Segment Start: SUPPLIED RECORDS
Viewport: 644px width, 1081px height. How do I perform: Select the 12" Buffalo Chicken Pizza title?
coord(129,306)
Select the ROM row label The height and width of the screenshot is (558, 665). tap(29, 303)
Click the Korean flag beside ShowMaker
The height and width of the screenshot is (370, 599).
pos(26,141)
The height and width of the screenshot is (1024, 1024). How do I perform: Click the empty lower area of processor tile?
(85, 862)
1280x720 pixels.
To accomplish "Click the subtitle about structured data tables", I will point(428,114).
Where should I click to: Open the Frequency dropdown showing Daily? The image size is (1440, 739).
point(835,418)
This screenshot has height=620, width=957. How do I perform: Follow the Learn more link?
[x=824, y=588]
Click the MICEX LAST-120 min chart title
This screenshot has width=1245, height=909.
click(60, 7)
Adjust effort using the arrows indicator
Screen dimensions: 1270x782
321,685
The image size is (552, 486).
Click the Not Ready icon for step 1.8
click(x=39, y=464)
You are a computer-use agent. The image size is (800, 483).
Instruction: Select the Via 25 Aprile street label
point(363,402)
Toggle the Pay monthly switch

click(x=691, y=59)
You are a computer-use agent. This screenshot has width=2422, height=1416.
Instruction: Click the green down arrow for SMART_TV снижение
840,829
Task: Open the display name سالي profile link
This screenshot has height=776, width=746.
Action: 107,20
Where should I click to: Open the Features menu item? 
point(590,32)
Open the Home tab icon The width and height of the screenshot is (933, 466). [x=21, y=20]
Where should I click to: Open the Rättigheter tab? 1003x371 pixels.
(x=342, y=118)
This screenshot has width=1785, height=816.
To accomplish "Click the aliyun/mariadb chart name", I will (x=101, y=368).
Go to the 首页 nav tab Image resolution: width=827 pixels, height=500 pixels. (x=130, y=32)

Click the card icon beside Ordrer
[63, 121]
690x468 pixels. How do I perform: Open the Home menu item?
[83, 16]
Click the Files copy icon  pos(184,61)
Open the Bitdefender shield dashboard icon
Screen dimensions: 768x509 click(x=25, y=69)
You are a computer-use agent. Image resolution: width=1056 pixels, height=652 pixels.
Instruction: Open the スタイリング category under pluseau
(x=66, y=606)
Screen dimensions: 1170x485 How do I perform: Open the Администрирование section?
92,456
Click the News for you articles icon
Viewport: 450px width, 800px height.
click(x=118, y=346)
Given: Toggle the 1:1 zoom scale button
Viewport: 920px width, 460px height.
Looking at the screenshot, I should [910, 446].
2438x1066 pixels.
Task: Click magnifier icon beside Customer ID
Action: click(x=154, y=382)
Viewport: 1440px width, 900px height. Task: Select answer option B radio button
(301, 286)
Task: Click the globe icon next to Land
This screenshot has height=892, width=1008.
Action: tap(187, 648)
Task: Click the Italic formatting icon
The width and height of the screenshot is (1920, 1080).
Segment End: SUPPLIED RECORDS
■ EXERCISE DIRECTIONS ■
State the number of lines above that hold the word "chart", and say nothing else.

■ EXERCISE OUTPUT ■
2